» Task material
+ + + +
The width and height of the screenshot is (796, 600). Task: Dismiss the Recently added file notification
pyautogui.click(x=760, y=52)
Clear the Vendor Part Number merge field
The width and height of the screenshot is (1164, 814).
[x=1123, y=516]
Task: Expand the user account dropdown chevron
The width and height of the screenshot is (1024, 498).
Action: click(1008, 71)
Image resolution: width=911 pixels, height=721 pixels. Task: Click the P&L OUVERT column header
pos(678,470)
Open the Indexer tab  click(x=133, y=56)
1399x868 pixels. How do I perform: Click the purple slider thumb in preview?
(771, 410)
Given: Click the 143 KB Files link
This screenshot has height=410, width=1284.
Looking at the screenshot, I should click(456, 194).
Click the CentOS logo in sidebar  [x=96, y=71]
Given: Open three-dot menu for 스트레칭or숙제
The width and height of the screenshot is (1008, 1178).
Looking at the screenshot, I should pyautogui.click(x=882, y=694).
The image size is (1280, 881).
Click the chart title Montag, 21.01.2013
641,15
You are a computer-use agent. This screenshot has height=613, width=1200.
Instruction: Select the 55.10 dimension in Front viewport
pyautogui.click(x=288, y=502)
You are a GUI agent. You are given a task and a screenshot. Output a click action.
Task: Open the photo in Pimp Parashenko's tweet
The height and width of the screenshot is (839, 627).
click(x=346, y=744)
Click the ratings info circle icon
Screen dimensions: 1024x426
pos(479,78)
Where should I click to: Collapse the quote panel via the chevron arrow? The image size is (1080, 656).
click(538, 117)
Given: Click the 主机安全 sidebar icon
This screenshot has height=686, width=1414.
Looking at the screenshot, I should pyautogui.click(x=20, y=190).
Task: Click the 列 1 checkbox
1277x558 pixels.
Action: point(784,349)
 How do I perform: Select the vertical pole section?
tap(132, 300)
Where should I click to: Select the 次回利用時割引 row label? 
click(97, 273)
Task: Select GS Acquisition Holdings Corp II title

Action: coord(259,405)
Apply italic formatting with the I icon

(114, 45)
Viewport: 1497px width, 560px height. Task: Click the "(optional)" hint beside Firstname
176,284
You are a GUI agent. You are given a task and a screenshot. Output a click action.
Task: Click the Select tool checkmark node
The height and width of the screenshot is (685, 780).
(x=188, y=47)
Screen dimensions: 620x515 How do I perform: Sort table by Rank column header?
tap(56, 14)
+ + + +
» Work order
Transcribe every record exactly.

» Task answer
The width and height of the screenshot is (796, 600). Task: Dismiss the Recently added file notification
pyautogui.click(x=760, y=52)
Clear the Vendor Part Number merge field
The width and height of the screenshot is (1164, 814).
[x=1123, y=516]
Task: Expand the user account dropdown chevron
The width and height of the screenshot is (1024, 498).
Action: click(1008, 71)
Image resolution: width=911 pixels, height=721 pixels. Task: Click the P&L OUVERT column header
pos(678,470)
Open the Indexer tab  click(x=133, y=56)
1399x868 pixels. How do I perform: Click the purple slider thumb in preview?
(771, 410)
Given: Click the 143 KB Files link
This screenshot has height=410, width=1284.
Looking at the screenshot, I should click(456, 194).
Click the CentOS logo in sidebar  [x=96, y=71]
Given: Open three-dot menu for 스트레칭or숙제
The width and height of the screenshot is (1008, 1178).
Looking at the screenshot, I should pyautogui.click(x=882, y=694).
The image size is (1280, 881).
Click the chart title Montag, 21.01.2013
641,15
You are a computer-use agent. This screenshot has height=613, width=1200.
Instruction: Select the 55.10 dimension in Front viewport
pyautogui.click(x=288, y=502)
You are a GUI agent. You are given a task and a screenshot. Output a click action.
Task: Open the photo in Pimp Parashenko's tweet
The height and width of the screenshot is (839, 627).
click(x=346, y=744)
Click the ratings info circle icon
Screen dimensions: 1024x426
pos(479,78)
Where should I click to: Collapse the quote panel via the chevron arrow? The image size is (1080, 656).
click(538, 117)
Given: Click the 主机安全 sidebar icon
This screenshot has height=686, width=1414.
Looking at the screenshot, I should pyautogui.click(x=20, y=190).
Task: Click the 列 1 checkbox
1277x558 pixels.
Action: point(784,349)
 How do I perform: Select the vertical pole section?
tap(132, 300)
Where should I click to: Select the 次回利用時割引 row label? 
click(97, 273)
Task: Select GS Acquisition Holdings Corp II title

Action: coord(259,405)
Apply italic formatting with the I icon

(114, 45)
Viewport: 1497px width, 560px height. Task: Click the "(optional)" hint beside Firstname
176,284
You are a GUI agent. You are given a task and a screenshot. Output a click action.
Task: Click the Select tool checkmark node
The height and width of the screenshot is (685, 780).
(x=188, y=47)
Screen dimensions: 620x515 How do I perform: Sort table by Rank column header?
tap(56, 14)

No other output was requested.